Exemple concret : Zepto, que tout le monde voit comme une simple app de livraison ultra-rapide, est en réalité devenue profondément AI-native. Routage intelligent, prévision de la demande, service client automatisé, gestion des stocks… l’IA est partout, mais au service d’un modèle économique très indien.
« Les startups indiennes construisent souvent plus vite et avec moins de moyens, parce qu’elles n’ont pas le choix. C’est un avantage compétitif énorme pour l’ère de l’IA. »
Abhishek Sharma, Managing Director chez Nexus
Les deux visages du portefeuille Nexus
Pour bien comprendre la stratégie, il faut regarder les deux pans du portefeuille :
| Côté États-Unis / Global | Côté Inde |
| Postman (API) | Zepto (quick commerce) |
| Apollo (sales intelligence) | Delhivery (logistique) |
| MinIO (stockage objet) | Rapido (mobilité) |
| Giga (ML ops) | Turtlemint (insurtech) |
| Firecrawl (web crawling pour LLM) | Neysa (infrastructure AI souveraine) |
On voit clairement la complémentarité : d’un côté des outils qui équipent les builders du monde entier (dont les startups indiennes), de l’autre des applications de masse qui touchent des centaines de millions d’Indiens.
Pourquoi cette stratégie est (très) malin en 2025
Premier argument : la valorisation. En 2025, les tours de table purement AI atteignent des niveaux stratosphériques dès le seed. Réserver une partie du fonds à des secteurs moins « hot » permet à Nexus de rentrer à des prix plus raisonnables tout en gardant un potentiel de multiple énorme.
Deuxième argument : la résilience. Si demain le soufflé AI retombe (même légèrement), ceux qui auront tout misé dessus risquent de souffrir. Nexus, lui, aura toujours ses champions du quick commerce ou de la fintech qui continuent de croître à l’indienne : vite, fort, et avec une profitabilité en ligne de mire.
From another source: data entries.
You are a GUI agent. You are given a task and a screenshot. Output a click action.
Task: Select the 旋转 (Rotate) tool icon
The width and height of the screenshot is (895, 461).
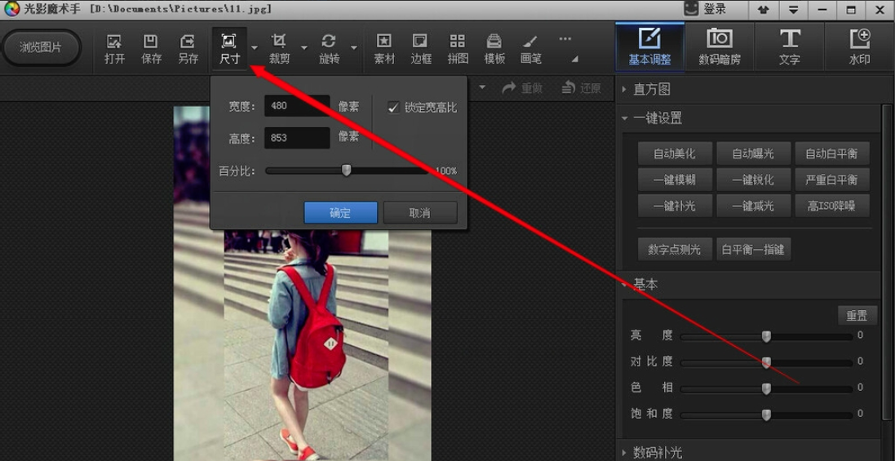click(329, 48)
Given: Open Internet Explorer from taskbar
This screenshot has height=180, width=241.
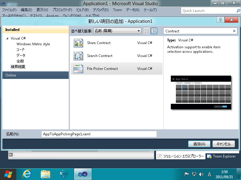Looking at the screenshot, I should point(27,174).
Troisième argument : la complémentarité technologique. Les outils AI que Nexus finance aux États-Unis sont précisément ceux qui permettent aux startups indiennes de scaler encore plus vite. C’est un cercle vertueux.
Ce que ça nous dit sur l’avenir du venture en Inde
Le message de Nexus est clair : oui, l’IA change tout. Mais non, elle ne remplace pas tout. L’Inde reste un marché où des business models « à l’ancienne » (entendez : qui adressent des besoins réels avec exécution de fer) peuvent encore créer des géants.
Dans un monde où certains fonds annoncent des véhicules « AI-only » de plusieurs milliards, garder 350 millions pour le « reste » du numérique indien est une forme de contre-programmation élégante. Et probablement très rentable à moyen terme.
Car pendant que tout le monde regarde l’arbre IA, Nexus continue tranquillement d’arroser la forêt indienne. Et c’est peut-être là que se trouvent les plus beaux arbres des dix prochaines années.
À méditer pour tous les fondateurs qui se demandent s’il faut absolument coller une étiquette « AI » sur leur pitch deck pour lever. La réponse de Nexus : pas forcément.